■ Instructions for the task ■
Using the records below, output the stretch that opens with the line containing "This screenshot has height=484, width=701." and closes with the line containing "Image resolution: width=1100", exactly and including both lines, with nothing more.

(Collected data)
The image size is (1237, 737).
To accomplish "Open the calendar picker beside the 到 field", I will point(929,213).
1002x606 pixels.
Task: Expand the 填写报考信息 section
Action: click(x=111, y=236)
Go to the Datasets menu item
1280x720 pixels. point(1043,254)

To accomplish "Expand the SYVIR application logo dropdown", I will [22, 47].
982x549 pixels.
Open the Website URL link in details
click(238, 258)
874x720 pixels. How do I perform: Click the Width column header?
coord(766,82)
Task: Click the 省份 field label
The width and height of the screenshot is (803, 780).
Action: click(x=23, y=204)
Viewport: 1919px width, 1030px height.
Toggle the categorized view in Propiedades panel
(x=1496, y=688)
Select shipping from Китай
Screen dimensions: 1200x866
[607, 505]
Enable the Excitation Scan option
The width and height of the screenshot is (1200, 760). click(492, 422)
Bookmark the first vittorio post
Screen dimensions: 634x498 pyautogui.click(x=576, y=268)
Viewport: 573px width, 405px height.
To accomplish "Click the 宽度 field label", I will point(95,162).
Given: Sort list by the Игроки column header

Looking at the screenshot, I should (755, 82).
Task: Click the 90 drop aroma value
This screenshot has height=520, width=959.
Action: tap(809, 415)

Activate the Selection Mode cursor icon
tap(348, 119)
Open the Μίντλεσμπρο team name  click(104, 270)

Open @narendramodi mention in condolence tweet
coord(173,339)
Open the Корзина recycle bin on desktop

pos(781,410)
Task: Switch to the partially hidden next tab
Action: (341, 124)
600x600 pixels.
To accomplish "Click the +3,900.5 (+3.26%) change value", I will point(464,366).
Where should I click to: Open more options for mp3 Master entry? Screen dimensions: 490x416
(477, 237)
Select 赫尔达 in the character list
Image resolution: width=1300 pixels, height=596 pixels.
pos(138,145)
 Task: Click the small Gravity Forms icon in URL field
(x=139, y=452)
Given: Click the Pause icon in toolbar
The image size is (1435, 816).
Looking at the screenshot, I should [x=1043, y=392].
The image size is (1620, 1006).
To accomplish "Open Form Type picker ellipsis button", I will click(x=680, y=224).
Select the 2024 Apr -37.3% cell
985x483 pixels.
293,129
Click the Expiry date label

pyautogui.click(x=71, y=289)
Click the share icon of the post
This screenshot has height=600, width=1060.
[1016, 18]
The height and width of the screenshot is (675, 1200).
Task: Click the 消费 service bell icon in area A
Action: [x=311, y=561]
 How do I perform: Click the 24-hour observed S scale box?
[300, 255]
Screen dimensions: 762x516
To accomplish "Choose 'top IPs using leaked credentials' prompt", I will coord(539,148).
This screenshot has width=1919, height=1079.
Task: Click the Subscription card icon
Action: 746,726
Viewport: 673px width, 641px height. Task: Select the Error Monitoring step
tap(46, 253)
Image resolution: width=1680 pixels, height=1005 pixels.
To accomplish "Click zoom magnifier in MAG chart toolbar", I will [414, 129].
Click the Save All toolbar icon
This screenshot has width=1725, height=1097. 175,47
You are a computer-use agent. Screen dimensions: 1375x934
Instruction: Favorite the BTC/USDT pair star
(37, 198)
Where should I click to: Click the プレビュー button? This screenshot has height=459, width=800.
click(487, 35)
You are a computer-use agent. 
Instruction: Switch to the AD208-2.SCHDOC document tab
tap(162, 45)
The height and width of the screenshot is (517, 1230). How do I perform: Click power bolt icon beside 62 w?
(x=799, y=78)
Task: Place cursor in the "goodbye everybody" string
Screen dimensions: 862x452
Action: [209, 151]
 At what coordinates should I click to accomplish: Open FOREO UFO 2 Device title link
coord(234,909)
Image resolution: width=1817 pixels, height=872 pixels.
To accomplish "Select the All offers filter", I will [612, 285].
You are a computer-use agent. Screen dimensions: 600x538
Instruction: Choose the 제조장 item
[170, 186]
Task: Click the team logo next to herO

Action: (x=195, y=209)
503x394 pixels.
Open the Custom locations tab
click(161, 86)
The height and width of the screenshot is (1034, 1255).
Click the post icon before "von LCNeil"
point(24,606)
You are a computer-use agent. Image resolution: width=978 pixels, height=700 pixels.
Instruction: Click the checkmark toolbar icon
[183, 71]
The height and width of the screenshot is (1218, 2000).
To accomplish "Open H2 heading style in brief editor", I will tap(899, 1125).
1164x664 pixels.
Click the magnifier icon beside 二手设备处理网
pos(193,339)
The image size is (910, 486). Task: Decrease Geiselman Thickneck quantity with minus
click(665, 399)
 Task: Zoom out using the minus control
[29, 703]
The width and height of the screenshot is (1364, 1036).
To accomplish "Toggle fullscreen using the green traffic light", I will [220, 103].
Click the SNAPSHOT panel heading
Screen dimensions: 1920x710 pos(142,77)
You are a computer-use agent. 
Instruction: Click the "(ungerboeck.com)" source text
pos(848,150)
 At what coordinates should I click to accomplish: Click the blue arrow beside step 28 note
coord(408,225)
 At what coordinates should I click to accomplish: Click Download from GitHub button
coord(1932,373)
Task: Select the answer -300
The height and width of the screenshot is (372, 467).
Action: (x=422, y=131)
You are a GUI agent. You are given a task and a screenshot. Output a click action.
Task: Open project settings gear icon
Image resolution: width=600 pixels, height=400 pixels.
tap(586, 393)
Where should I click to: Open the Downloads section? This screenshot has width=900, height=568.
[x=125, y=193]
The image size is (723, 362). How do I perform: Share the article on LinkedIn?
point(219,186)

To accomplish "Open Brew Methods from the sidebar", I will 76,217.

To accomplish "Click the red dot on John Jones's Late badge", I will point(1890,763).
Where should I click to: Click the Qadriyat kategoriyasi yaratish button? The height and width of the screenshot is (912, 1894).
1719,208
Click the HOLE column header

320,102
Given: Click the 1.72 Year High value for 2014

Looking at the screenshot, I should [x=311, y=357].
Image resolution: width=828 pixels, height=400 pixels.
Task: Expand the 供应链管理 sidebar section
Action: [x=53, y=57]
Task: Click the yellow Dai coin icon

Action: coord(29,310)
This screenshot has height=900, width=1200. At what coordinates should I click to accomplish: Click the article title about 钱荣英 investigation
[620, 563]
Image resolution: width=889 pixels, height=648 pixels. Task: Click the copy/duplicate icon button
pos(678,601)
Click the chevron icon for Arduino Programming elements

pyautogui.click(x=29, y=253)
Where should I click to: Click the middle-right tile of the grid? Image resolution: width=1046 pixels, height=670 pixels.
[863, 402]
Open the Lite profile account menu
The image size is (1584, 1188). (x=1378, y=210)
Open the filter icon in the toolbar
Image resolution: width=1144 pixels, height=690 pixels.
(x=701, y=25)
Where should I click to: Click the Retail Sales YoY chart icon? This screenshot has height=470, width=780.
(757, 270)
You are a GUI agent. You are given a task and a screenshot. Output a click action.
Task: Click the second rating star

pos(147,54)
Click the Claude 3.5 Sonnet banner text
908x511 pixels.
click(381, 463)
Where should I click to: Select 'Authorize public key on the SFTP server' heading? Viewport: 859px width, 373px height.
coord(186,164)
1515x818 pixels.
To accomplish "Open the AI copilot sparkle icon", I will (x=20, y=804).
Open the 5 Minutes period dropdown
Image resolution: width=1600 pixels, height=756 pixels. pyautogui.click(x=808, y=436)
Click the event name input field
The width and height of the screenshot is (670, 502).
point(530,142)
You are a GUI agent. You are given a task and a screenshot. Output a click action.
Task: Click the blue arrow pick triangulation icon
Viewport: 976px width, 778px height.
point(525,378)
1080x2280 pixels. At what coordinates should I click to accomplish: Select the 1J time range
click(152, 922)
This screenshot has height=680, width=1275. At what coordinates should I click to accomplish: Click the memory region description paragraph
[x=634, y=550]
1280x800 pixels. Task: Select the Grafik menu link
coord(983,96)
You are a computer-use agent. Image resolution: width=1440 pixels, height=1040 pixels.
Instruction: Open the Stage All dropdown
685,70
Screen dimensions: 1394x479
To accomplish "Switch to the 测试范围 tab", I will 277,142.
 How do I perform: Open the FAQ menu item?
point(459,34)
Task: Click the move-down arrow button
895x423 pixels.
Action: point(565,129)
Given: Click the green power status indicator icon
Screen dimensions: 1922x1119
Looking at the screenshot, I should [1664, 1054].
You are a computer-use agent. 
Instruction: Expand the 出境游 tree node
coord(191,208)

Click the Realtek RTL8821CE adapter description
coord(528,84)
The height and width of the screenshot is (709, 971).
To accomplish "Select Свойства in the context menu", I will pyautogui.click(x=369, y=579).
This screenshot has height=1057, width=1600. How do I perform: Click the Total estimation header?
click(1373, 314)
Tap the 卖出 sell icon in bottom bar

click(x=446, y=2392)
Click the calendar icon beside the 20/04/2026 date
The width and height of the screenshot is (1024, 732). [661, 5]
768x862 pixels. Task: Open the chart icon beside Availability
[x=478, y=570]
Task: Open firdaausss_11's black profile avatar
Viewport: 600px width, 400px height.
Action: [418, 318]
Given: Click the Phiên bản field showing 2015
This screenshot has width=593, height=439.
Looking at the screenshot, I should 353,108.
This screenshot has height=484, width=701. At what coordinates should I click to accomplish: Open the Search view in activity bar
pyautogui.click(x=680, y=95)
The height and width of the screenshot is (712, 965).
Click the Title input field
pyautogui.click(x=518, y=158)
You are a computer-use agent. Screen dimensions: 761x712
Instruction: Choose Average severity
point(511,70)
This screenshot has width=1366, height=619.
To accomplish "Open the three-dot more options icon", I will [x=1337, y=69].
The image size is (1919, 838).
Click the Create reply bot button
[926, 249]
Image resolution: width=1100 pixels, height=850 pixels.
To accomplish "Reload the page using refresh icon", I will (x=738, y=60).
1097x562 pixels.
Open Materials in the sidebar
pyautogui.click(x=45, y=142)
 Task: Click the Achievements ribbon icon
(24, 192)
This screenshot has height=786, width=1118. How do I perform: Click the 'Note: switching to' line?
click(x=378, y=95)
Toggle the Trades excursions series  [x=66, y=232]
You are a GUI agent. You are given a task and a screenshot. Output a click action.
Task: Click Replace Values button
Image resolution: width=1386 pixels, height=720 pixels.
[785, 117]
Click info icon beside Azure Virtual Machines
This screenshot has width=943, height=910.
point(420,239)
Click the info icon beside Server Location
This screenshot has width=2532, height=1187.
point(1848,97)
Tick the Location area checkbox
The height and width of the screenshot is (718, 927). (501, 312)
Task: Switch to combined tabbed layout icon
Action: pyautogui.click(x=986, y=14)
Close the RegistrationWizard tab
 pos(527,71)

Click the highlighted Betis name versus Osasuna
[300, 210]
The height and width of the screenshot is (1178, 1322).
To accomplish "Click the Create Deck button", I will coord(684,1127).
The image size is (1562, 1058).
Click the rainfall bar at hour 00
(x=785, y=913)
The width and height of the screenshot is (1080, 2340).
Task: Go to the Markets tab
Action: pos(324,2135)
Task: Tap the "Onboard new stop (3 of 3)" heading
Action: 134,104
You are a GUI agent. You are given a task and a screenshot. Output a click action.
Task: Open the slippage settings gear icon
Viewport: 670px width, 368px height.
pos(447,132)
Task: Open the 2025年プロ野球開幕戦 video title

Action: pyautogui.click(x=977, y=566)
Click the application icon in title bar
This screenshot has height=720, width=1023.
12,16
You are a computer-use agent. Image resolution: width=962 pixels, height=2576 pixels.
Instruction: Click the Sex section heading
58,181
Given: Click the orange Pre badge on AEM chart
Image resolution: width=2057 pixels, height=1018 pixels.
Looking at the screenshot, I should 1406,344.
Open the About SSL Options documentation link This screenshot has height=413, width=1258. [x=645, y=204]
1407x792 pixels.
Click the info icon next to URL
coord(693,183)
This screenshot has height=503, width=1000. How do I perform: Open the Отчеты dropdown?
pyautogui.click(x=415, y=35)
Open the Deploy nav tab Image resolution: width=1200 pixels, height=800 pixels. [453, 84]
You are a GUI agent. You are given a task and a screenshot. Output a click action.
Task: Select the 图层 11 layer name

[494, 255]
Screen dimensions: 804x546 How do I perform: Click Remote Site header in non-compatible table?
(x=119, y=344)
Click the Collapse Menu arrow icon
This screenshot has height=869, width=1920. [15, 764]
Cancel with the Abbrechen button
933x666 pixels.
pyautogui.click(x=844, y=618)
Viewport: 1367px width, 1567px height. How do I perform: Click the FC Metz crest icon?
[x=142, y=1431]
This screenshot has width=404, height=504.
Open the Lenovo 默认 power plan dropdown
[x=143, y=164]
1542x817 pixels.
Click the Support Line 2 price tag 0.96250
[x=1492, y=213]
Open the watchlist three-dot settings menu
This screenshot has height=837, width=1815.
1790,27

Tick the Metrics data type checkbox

■ Response ■
This screenshot has height=484, width=701. At what coordinates should I click to accomplish: Open the Search view in activity bar
pyautogui.click(x=680, y=95)
The height and width of the screenshot is (712, 965).
Click the Title input field
pyautogui.click(x=518, y=158)
You are a computer-use agent. Screen dimensions: 761x712
Instruction: Choose Average severity
point(511,70)
This screenshot has width=1366, height=619.
To accomplish "Open the three-dot more options icon", I will [x=1337, y=69].
The image size is (1919, 838).
Click the Create reply bot button
[926, 249]
Image resolution: width=1100 pixels, height=850 pixels.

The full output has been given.